- [Exercise goal] Starting at the line with "You are a GUI", return every line through the final one of the data, word for word. Pictures stay out.

- [Material for this exercise]
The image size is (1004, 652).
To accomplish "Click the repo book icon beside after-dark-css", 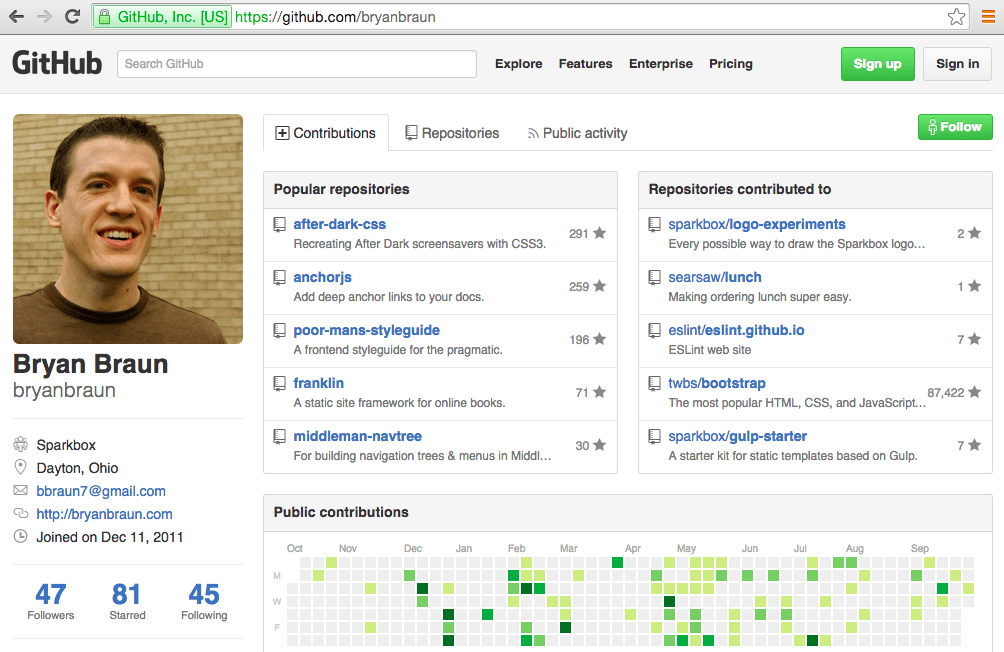I will coord(280,222).
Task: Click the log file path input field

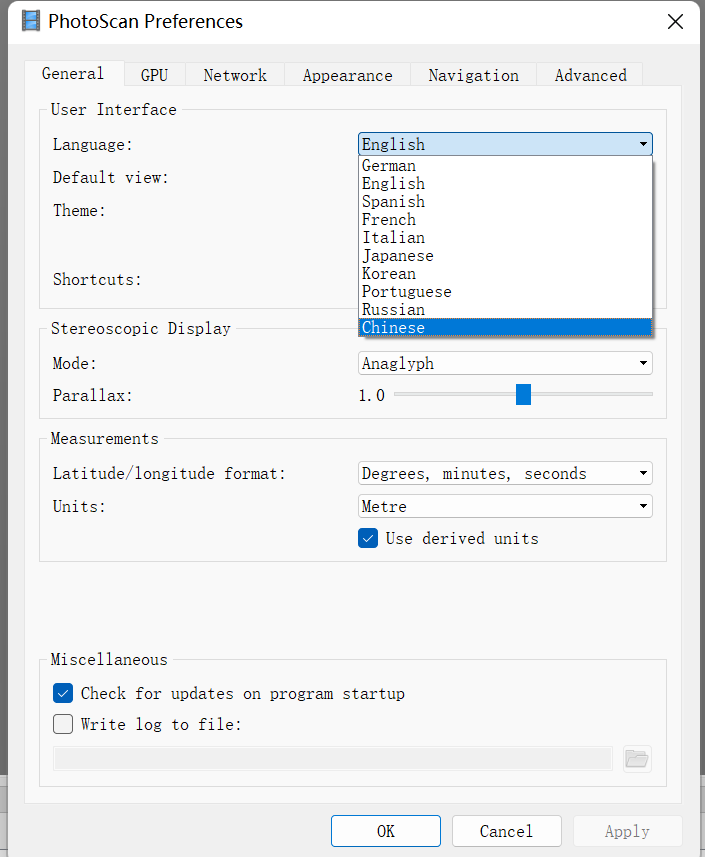Action: [x=332, y=759]
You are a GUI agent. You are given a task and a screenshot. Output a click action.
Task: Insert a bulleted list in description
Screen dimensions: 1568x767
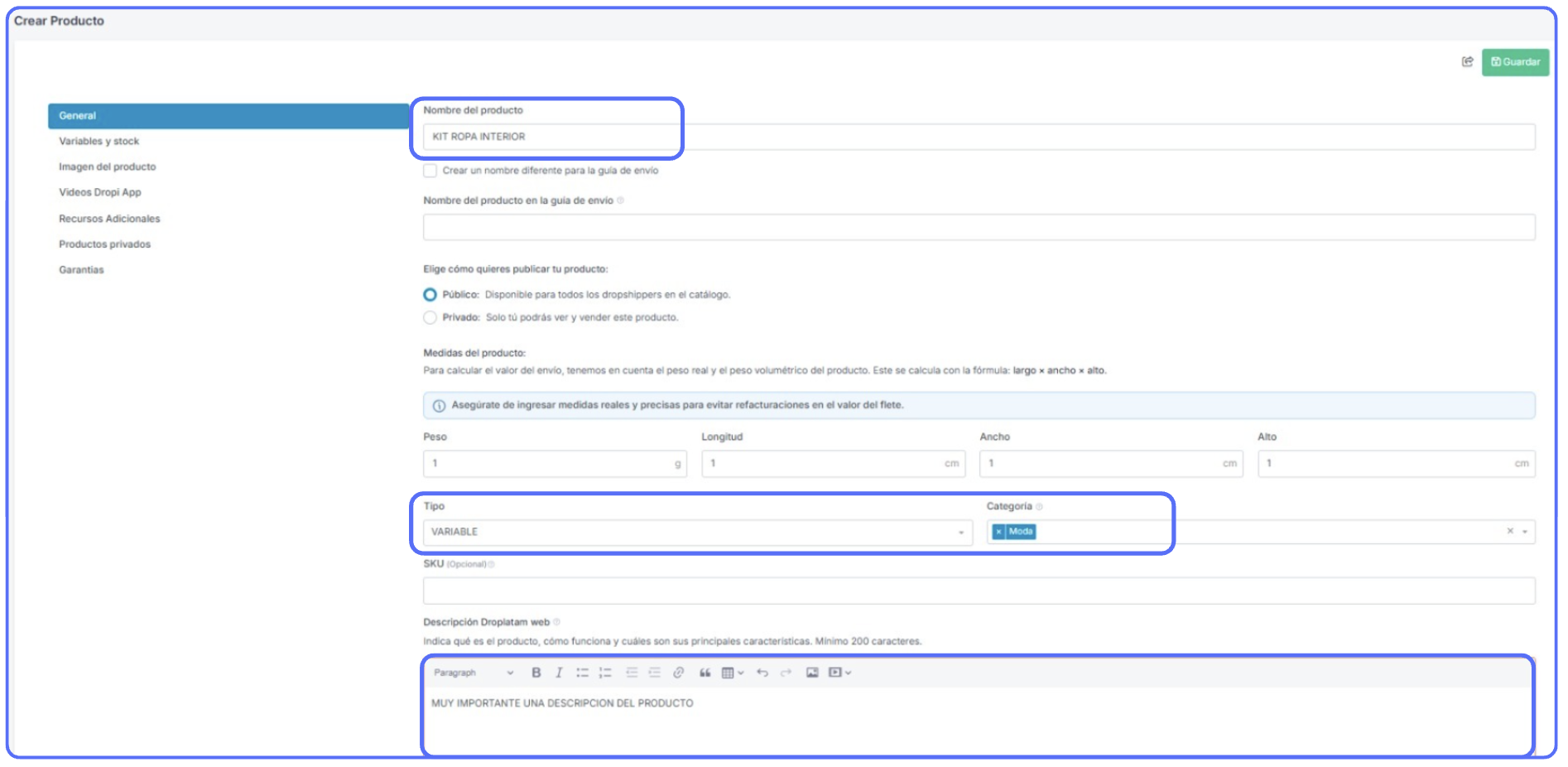coord(582,673)
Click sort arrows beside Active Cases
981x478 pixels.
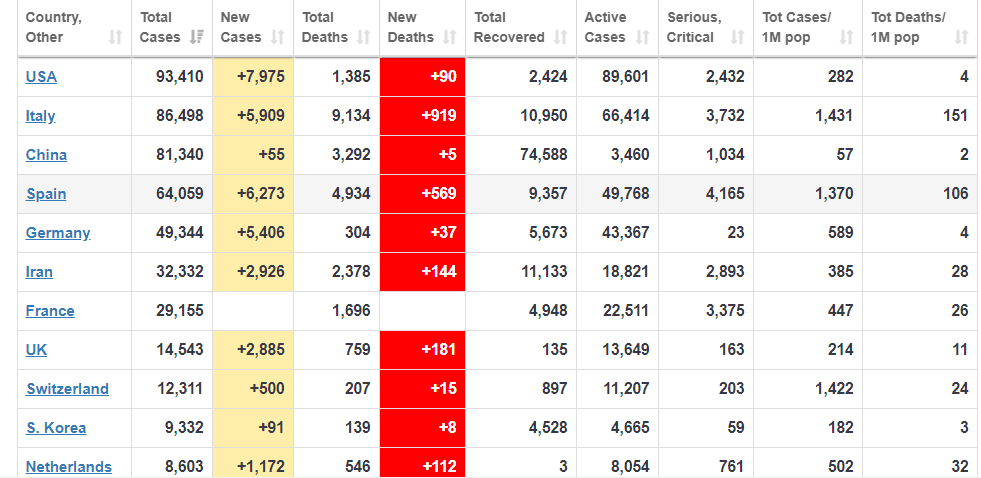(x=644, y=37)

- [Output of the exercise]
You are a GUI agent. You are given a task and a screenshot. Output a click action.
Task: Insert a bulleted list in description
Screen dimensions: 1568x767
coord(582,673)
Click sort arrows beside Active Cases
981x478 pixels.
(x=644, y=37)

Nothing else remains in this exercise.